Deixei as cascas da papaia no segundo local em que as galinhas as comeram. No primeiro local não comeram, as cascas secaram e ficaram lá. Vá-se lá entender a lógica das galinhas. Mas uma pessoa não discute com elas. Se elas comem a papaia nas traseiras da mansão, é lá que deixo as cascas. Na frente não gostam.
E também fui deixar pedaços de pão noutro local.

Efetivamente o galo veio com as galinhas, mas quando me viram com a máquina fotográfica na mão, assustaram-se e foram-se embora, já não comeram. É preciso um curso científico para conseguir dar de comer a estes animais.

Às 4 da tarde o tempo abriu e fez sol no resort. O vento abana as árvores.

A toalha branca desapareceu. Não está na casa de banho nem no estendal. No estendal só está a toalha das mãos e a minha camisola rosa, lavadas no tanque, com sabão azul, pela Virgínia. Hoje terei que dar outra toalha ao Abílio, mais pequena e fina.

Às 16h30 o Marcelo e o Raílson vieram perguntar como estou.
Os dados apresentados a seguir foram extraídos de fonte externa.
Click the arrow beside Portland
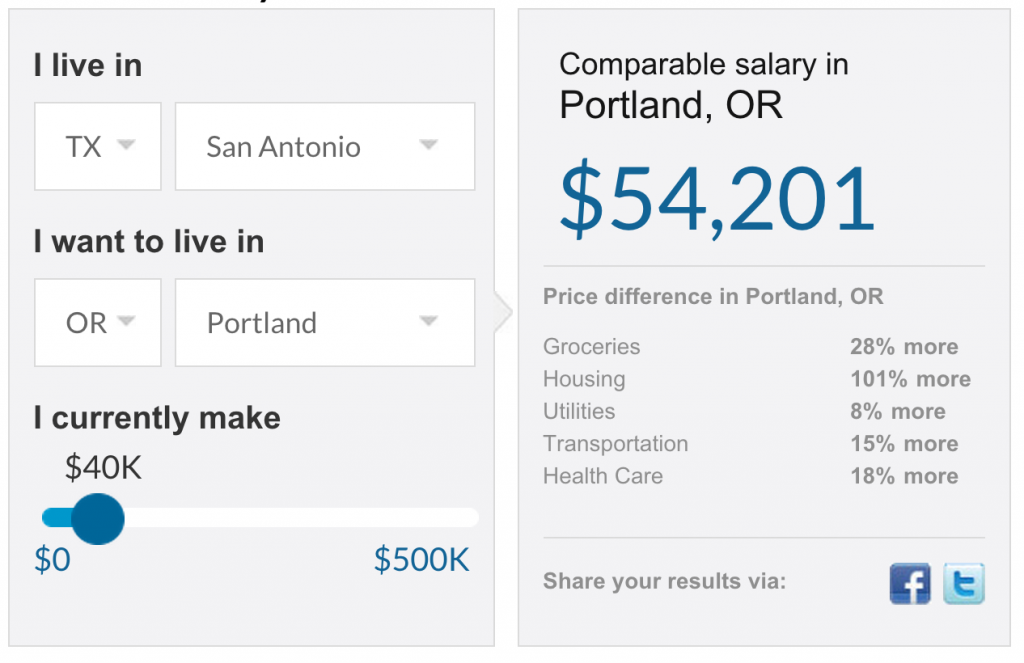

Hoje estou mais tranquila, sem o stress da transferência bancária e do dinheiro, mas não posso ir brincar com vocês, disse-lhes eu. Ainda nem tratei das fotos e hoje tenho que deitar-me cedo. Amanhã tenho um percurso grande até Água Izé e ao almoço espera-me o calulu; tenho que sair cedo.

Às 17h40 chega o segurança Abílio. “Brancoé!” – chama-me ele, anunciando a sua chegada. De vez em quando chamam-me assim, aqui em São Tomé e Príncipe – brancoé, com o “o”aberto. Já não é a primeira vez.
Eu digo-lhe que fui a Agostinho Neto, ele diz que foi a Água Izé.

Às 19h, noite cerrada, adormeci.
Adeus, 26º dia da viagem. Foste um belo dia.